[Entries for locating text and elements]
** start **
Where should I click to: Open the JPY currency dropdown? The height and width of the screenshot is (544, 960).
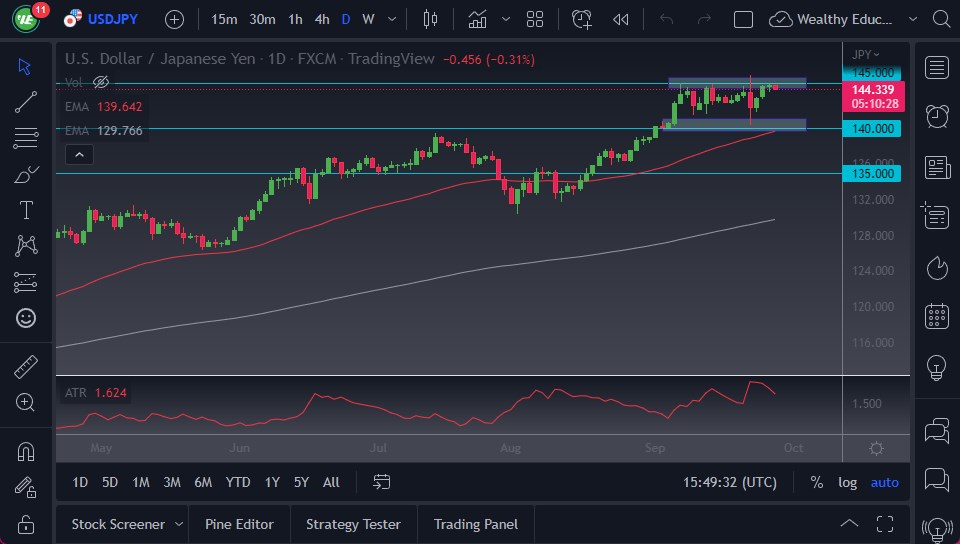pos(866,54)
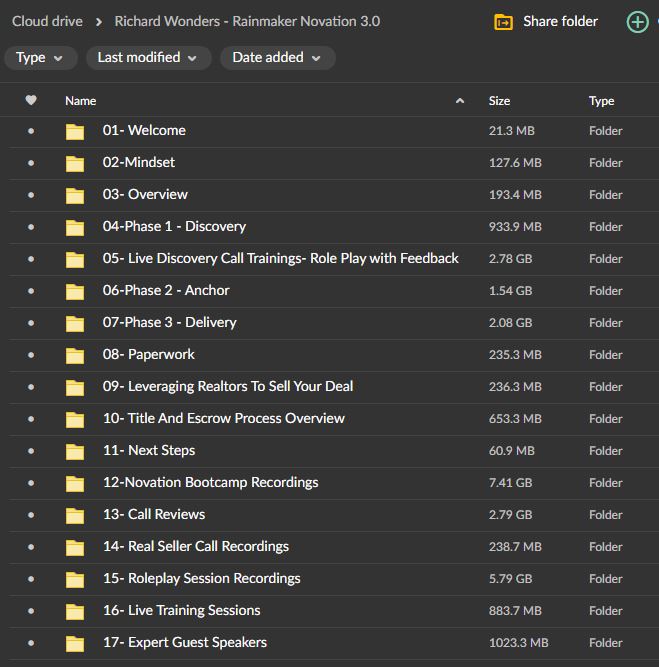
Task: Toggle favorite dot for 11- Next Steps
Action: 31,451
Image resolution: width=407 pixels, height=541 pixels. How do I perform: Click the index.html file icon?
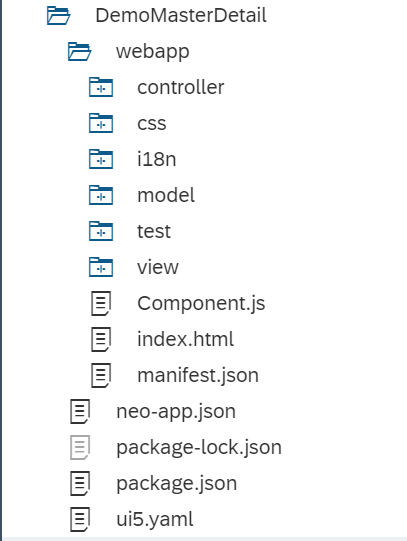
** end **
_WHAT IS EXPECTED:_ Lay out the lines of all the rows above as a JSON list of strings, one string per line, with blank lines dropped. Leave the pictures out.

_RESPONSE:_
[
  "Where should I click to: Open the JPY currency dropdown? The height and width of the screenshot is (544, 960).",
  "pos(866,54)",
  "Task: Toggle favorite dot for 11- Next Steps",
  "Action: 31,451",
  "Image resolution: width=407 pixels, height=541 pixels. How do I perform: Click the index.html file icon?"
]